Wow!! You are so good at teaching! Thank you everybody!HallsofIvy said:"Now, how could "a" be a natural number? Well, "b" would be some multiple of [itex]\sqrt{2}[/itex]. This in turn, would mean that "b" isn't a natural number."
How does that follow? Saying b*(1/2) , for example, equals a natural number does not imply that b isn't a natural number! Of course 1/2 isn't an irrational number but the whole point here is to prove that [itex]\sqrt{2}[/itex] is irrational.
Better to note that if [itex]\frac{a}{b}= \sqrt{2}[/itex] then, squaring both sides, [itex]\frac{a^2}{b^2}= 2[/itex] so that a^{2}= 2b^{2} showing that a^{2} is even.

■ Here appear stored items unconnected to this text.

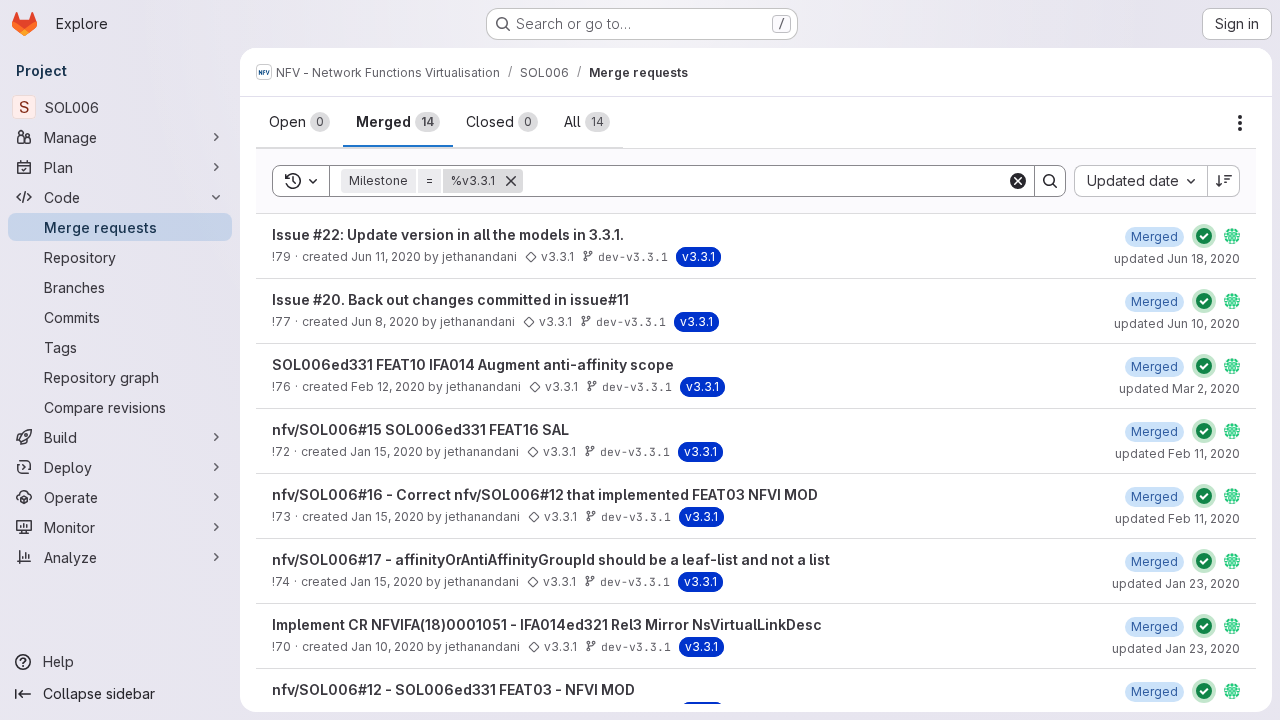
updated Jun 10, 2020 (1177, 323)
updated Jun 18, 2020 (1177, 258)
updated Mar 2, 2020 (1179, 388)
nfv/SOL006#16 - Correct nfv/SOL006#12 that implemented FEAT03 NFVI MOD (545, 494)
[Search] (1050, 181)
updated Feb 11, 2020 (1177, 453)
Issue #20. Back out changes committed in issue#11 (450, 299)
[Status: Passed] (1204, 236)
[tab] (299, 122)
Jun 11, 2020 (386, 256)
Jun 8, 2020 (385, 321)
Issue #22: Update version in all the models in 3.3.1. (448, 234)
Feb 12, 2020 (388, 386)
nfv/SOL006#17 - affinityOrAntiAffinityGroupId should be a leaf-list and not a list (551, 559)
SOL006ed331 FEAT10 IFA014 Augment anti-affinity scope (473, 364)
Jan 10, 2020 (387, 646)
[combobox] (1140, 181)
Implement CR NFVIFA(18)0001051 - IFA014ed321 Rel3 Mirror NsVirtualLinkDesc (547, 624)
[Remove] (511, 181)
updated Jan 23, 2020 (1176, 583)
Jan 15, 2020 (386, 451)
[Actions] (1240, 123)
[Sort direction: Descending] (1224, 181)
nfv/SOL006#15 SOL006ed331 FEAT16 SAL (420, 429)
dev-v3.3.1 (633, 256)
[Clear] (1018, 181)
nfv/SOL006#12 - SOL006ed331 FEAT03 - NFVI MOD (453, 689)
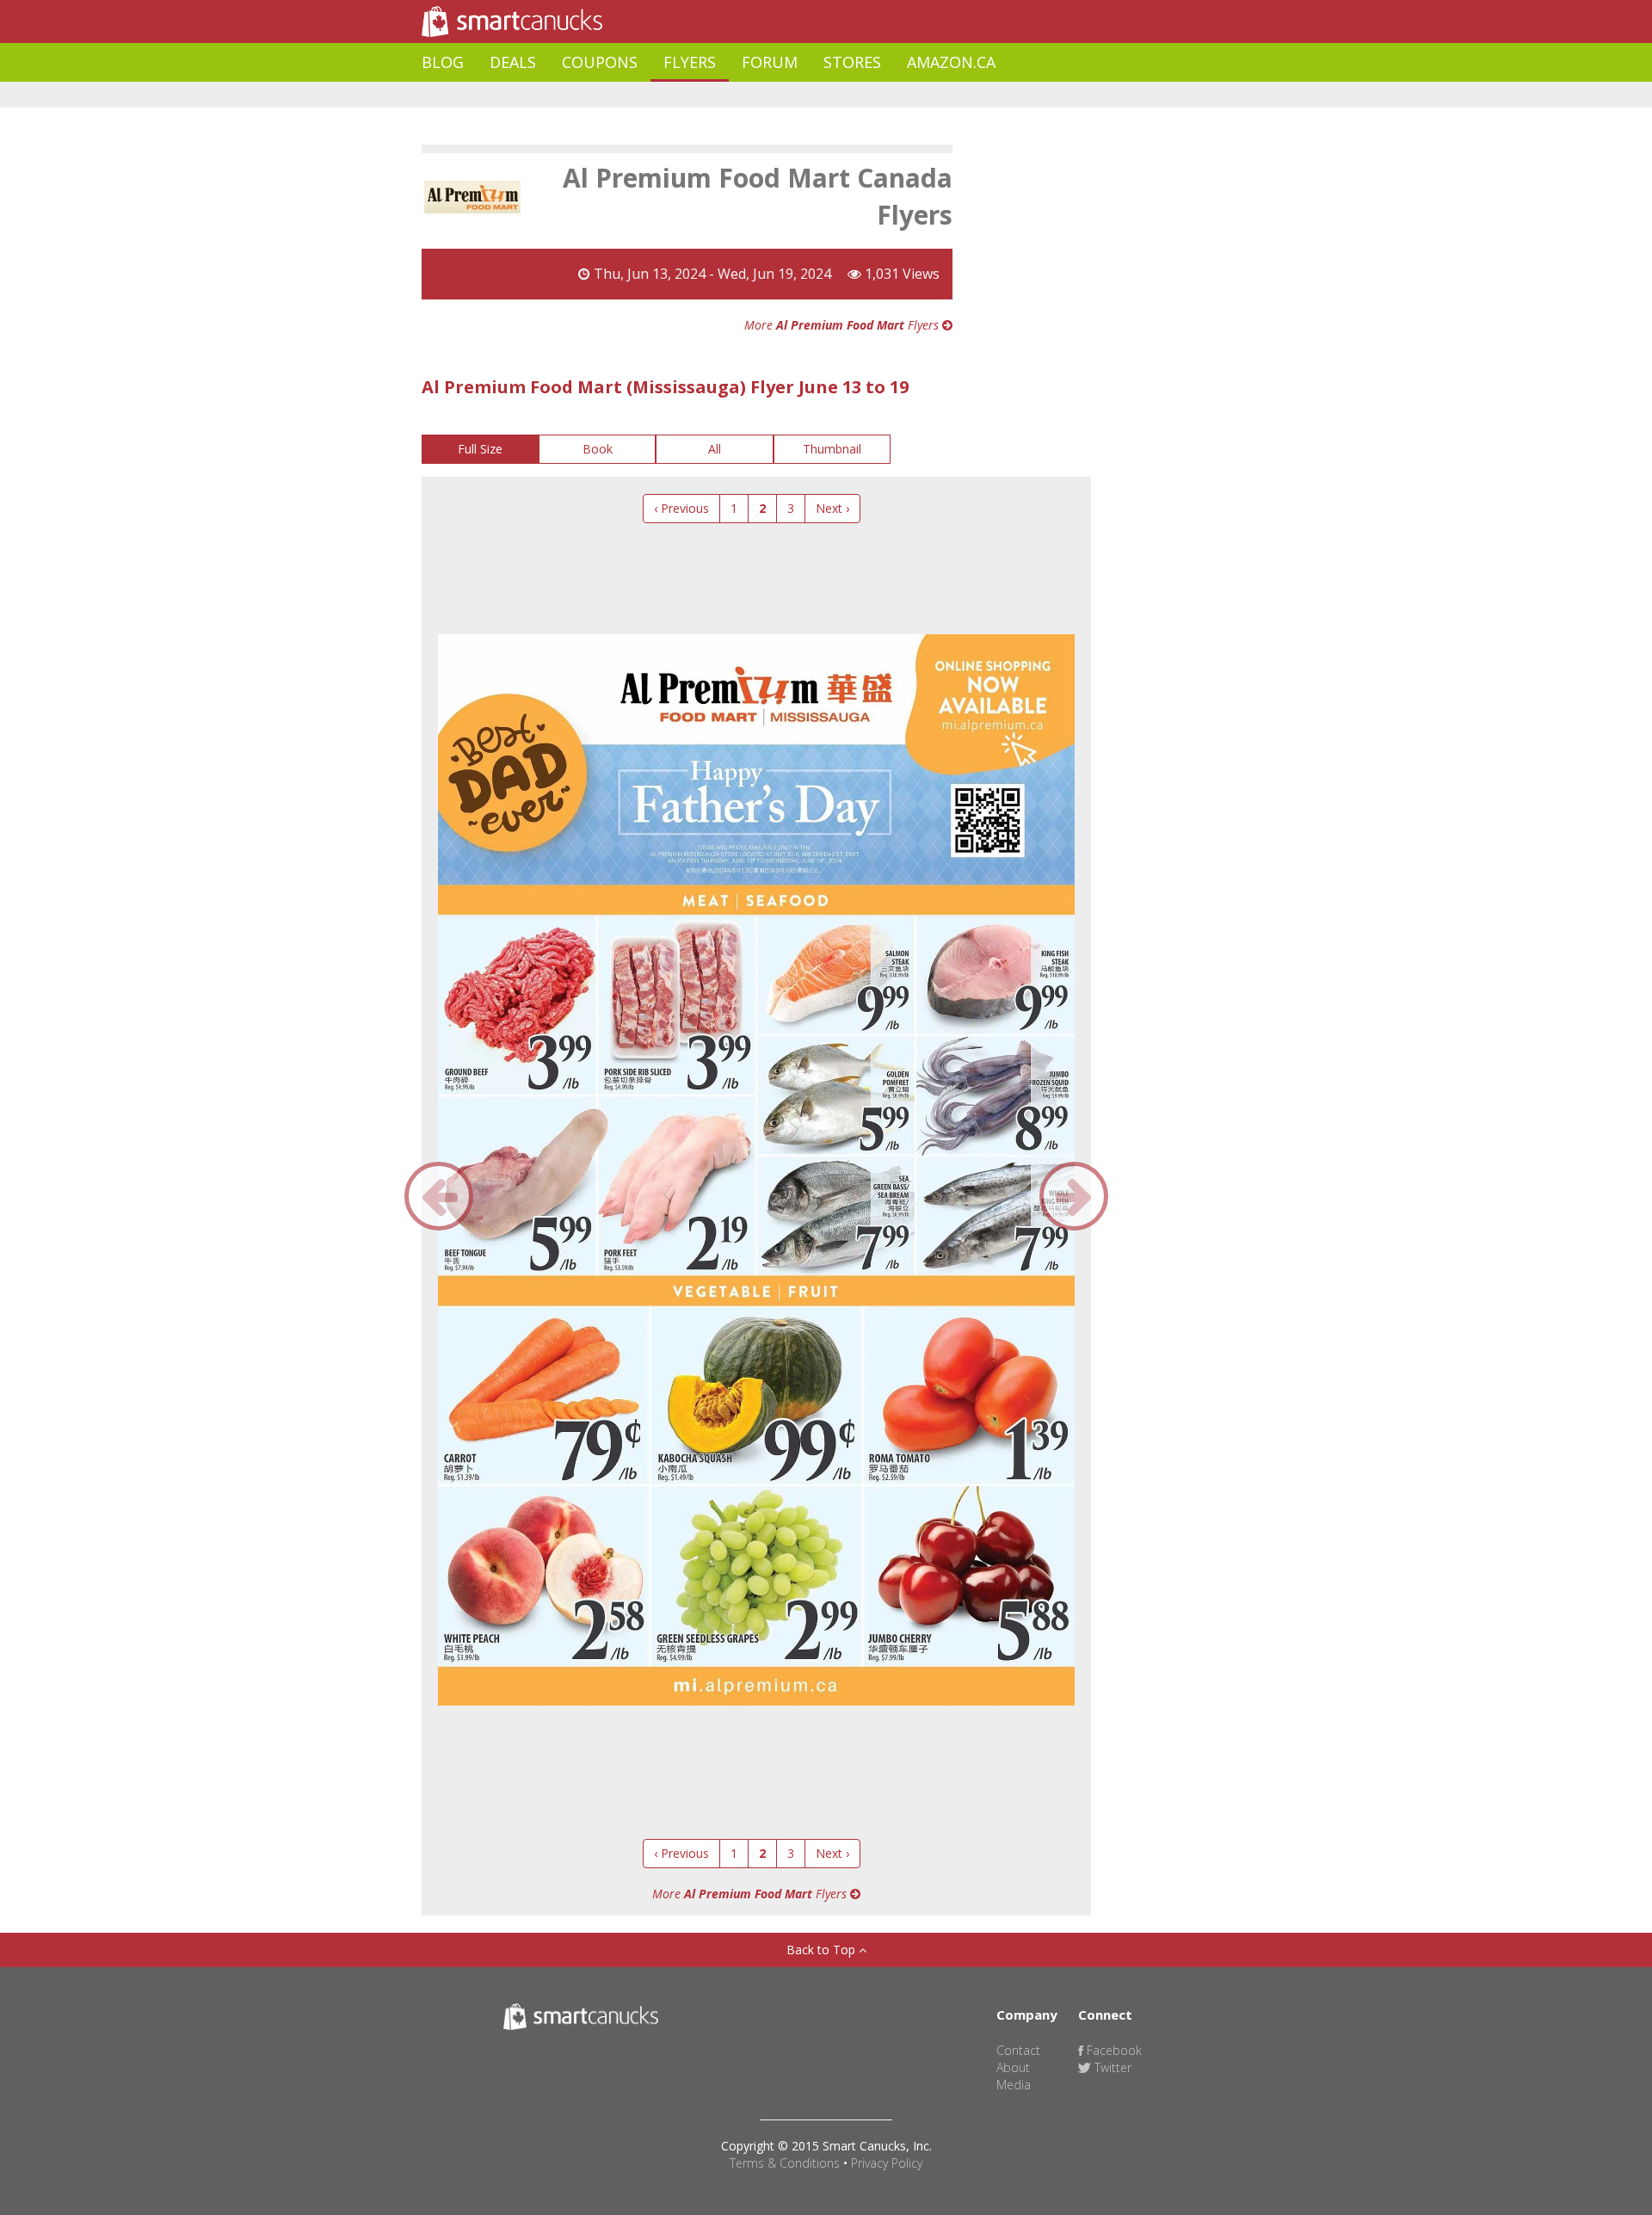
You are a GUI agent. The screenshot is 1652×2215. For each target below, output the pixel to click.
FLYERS (689, 62)
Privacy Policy (886, 2163)
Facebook (1112, 2050)
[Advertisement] (735, 95)
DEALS (513, 62)
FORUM (770, 62)
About (1013, 2067)
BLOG (443, 62)
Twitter (1111, 2067)
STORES (852, 62)
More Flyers (843, 325)
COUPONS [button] (600, 62)
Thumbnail (832, 449)
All (714, 449)
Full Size (480, 449)
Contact (1018, 2050)
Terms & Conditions (785, 2163)
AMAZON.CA (951, 62)
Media (1013, 2084)
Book (598, 449)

Crucial point: the square of an odd integer is always odd:
If p is an odd integer, then it can be written 2n+ 1 where n is any integer.
p^{2}= (2n+1)^{2}= 4n^{2}+ 4n+ 1= 2(2n^{2}+2n)+1.
Since 2n^{2}+ 2n is an integer, p^{2} is of the form 2m+1 (m= 2n^{2}+2n) and so is odd.
Do you see why knowing that tells us that a must be even?